Foi uma das maiores activistas na luta contra o apartheid, defensora da liberdade. Winnie Mandela, ex-mulher de Nelson Mandela, morreu hoje aos 81 anos.

Winnie Madikizela-Mandela nasceu em 1936, em Bizana, na Província do Cabo Oriental. Mudou-se para Joanesburgo onde estudou com o intuito de se tornar assistente social, tendo  trabalhado no Serviço Social hospitalar. O contacto que teve com a pobreza e as desigualdades sociais tornaram-na uma activista desde muito cedo. 

Foi em 1957 que conheceu o advogado e activista Nelson Mandela. Conhece-o numa paragem de autocarro. O relacionamento, ainda que atribulado, levou ao casamento um ano mais tarde. O casal dedicou grande parte do tempo à causa que os movia: acabar com o domínio branco na África do Sul.

Nelson Mandela foi detido e condenado a prisão perpétua, seis anos depois da comunhão. Tendo sido uma das primeiras pessoas detidas por terrorismo, esteve 18 meses em solitária na Prisão Central de Pretória. Libertado em 1990, esteve 27 anos encarcerado.

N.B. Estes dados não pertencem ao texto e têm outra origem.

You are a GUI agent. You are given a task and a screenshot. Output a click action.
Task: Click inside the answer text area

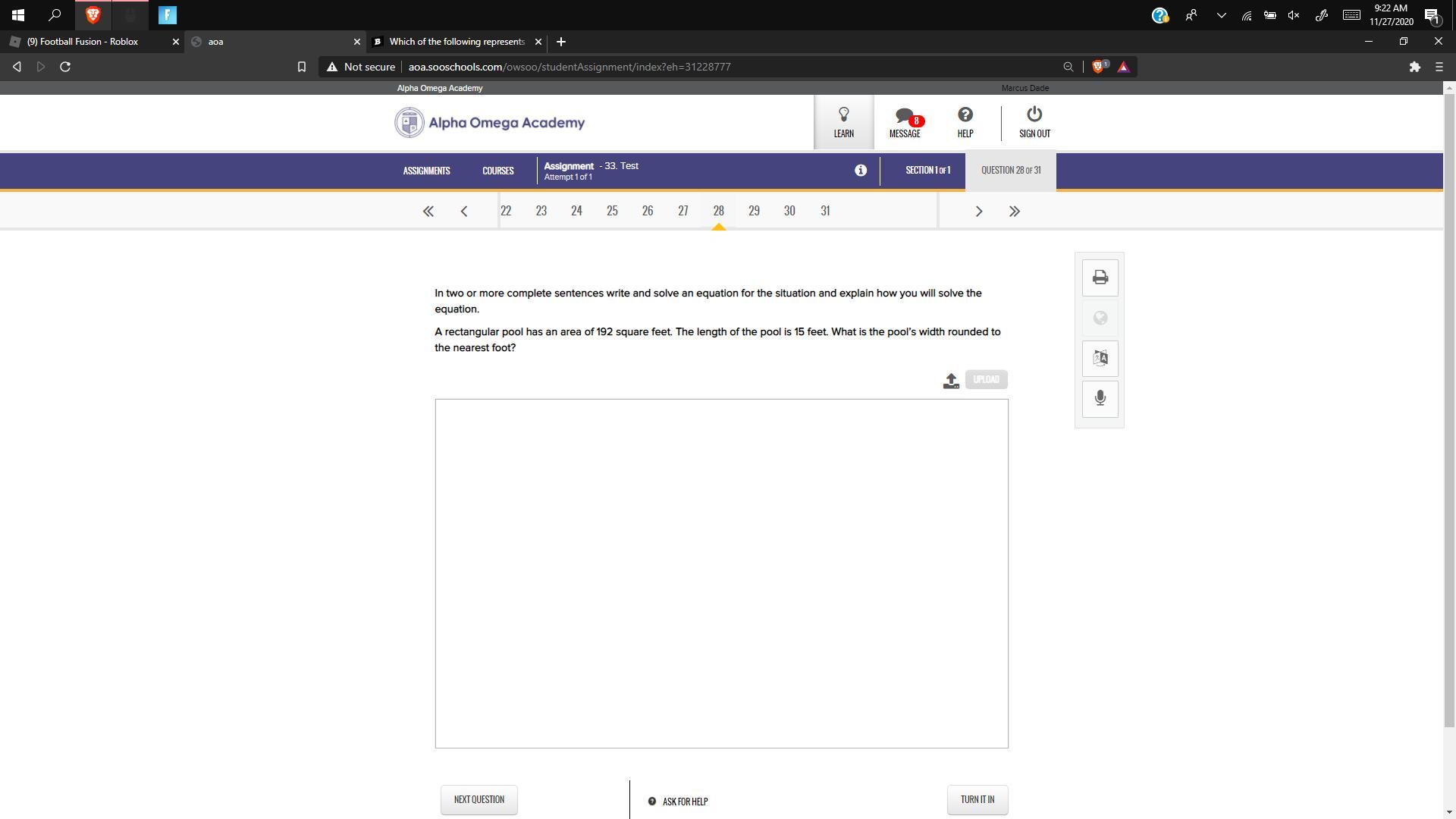coord(720,573)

Durante o período de prisão do marido, Madikizela-Mandela dedicou-se profundamente ao partido ANC e aos direitos dos negros sul africanos. A postura revolucionária que adoptou nestes anos gerou alguma controvérsia. Enquanto uns lhe chamavam a “mãe da nação” da nova África do Sul, outros apelidavam-na de “assaltante” , desgostosos com a sua veia radicalista. Em 1991, foi considerada culpada no rapto e assassínio do jovem de 14 anos, Stompie Seipei, levado a cabo pelos seus seguranças. Foi condenada a seis anos de prisão, porém a sentença foi reduzida a uma multas e dois anos de prisão suspensa.

Logo depois de Nelson Mandela sair da prisão, o casamento começou a falhar. A postura de ambos começou a divergir. Enquanto o futuro Presidente se afastava do radicalismo e envergava pelo caminho da conciliação, Winnie mantinha uma postura irredutível. Foi em 1997, três anos depois de Mandela ser eleito Presidente, que o casamento chegou ao fim.

Winnie Mandela nunca mostrou remorsos pelos raptos e assassínios, nem mesmo na Comissão da Verdade e Conciliação que pretendia reconstituir as atrocidades de ambos os lados, durante os anos de apartheid.

Logo depois da morte do ex-marido, em 2013, afirmou em entrevista: “Não estou arrependida. Nunca me arrependerei. Faria tudo o que fiz de novo, se tivesse de ser. Tudo”.

Ainda que o seu papel de heroína contra o apartheid tenha sido dissolvido em controvérsia, Winnie Mandela é uma figura incontornável na defesa dos direitos e da igualdade no mundo.